Based on her complex measurement, which can come out as either YES or NO, she can infer the result of the measurement made by Bob’s friend. Say Alice got YES for an answer. She can deduce using quantum mechanics that Bob’s friend must have found the particle’s spin to be UP, and therefore that Alice’s friend got tails in her coin toss.
This assertion by Alice necessitates another assumption about her use of quantum theory. Not only does she reason about what she knows, but she reasons about how Bob’s friend used quantum theory to arrive at his conclusion about the result of the coin toss. Alice makes that conclusion her own. This assumption of consistency argues that the predictions made by different agents using quantum theory are not contradictory.

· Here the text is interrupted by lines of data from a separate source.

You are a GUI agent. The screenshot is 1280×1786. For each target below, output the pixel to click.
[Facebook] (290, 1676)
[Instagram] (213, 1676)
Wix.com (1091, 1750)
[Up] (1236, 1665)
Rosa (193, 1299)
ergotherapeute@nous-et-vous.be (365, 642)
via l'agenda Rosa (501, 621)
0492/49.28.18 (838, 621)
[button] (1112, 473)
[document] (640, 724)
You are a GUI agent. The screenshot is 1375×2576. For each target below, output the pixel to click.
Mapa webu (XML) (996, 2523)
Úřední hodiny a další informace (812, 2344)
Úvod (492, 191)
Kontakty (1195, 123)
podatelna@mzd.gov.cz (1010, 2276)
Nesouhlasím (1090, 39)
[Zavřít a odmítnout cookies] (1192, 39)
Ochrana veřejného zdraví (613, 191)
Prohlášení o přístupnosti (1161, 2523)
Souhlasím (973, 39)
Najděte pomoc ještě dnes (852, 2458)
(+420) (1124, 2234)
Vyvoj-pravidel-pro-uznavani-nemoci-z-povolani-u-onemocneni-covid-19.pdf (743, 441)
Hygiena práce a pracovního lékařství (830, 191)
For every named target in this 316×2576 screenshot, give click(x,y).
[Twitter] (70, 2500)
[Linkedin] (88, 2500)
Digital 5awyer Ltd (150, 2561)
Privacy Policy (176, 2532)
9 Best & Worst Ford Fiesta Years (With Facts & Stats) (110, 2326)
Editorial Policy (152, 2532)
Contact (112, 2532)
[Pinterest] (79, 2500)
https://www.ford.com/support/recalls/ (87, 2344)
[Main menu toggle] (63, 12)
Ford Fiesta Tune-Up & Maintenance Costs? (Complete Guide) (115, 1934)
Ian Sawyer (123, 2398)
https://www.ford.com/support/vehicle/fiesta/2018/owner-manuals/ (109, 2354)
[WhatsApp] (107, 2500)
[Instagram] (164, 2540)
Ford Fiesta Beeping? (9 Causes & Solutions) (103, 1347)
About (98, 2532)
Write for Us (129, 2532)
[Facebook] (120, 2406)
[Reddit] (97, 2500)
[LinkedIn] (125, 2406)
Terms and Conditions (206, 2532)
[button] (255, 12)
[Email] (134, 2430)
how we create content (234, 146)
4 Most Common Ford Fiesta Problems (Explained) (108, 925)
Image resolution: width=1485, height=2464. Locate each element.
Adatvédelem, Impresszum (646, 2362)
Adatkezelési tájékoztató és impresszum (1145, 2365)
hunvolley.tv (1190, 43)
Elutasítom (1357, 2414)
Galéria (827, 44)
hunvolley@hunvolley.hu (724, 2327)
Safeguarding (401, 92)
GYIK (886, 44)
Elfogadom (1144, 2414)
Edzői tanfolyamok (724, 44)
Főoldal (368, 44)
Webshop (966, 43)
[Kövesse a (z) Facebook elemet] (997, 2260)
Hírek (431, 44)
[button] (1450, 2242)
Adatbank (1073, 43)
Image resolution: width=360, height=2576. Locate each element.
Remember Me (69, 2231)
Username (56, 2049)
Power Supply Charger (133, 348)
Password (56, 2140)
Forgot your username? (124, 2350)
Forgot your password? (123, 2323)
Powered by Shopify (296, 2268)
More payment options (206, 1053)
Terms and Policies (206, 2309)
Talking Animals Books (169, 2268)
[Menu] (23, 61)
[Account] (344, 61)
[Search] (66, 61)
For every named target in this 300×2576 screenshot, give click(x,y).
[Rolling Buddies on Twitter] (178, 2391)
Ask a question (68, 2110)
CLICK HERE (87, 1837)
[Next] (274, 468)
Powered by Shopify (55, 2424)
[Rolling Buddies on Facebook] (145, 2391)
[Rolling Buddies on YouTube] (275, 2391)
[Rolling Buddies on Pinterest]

Meanwhile, Bob can make a similarly complex measurement on his friend and his lab, placing them in a quantum superposition. The answer can again be YES or NO. If Bob gets YES, the measurement is designed to let him conclude that Alice’s friend must have seen heads in her coin toss.
It’s clear that Alice and Bob can make measurements and compare their assertions about the result of the coin toss. But this involves another assumption: If an agent’s measurement says that the coin toss came up heads, then the opposite fact — that the coin toss came up tails — cannot be simultaneously true.
The setup is now ripe for a contradiction. When Alice gets a YES for her measurement, she infers that the coin toss came up tails, and when Bob gets a YES for his measurement, he infers the coin toss came up heads. Most of the time, Alice and Bob will get opposite answers. But Frauchiger and Renner showed that in 1/12 of the cases both Alice and Bob will get a YES in the same run of the experiment, causing them to disagree about whether Alice’s friend got a heads or a tails. “So, both of them are talking about the past event, and they are both sure what it was, but their statements are exactly opposite,” Renner said. “And that’s the contradiction. That shows something must be wrong.”
This led Frauchiger and Renner to claim that one of the three assumptions that underpin the thought experiment must be incorrect.
“The science stops there. We just know one of the three is wrong, and we cannot really give a good argument [as to] which one is violated,” Renner said. “This is now a matter of interpretation and taste.”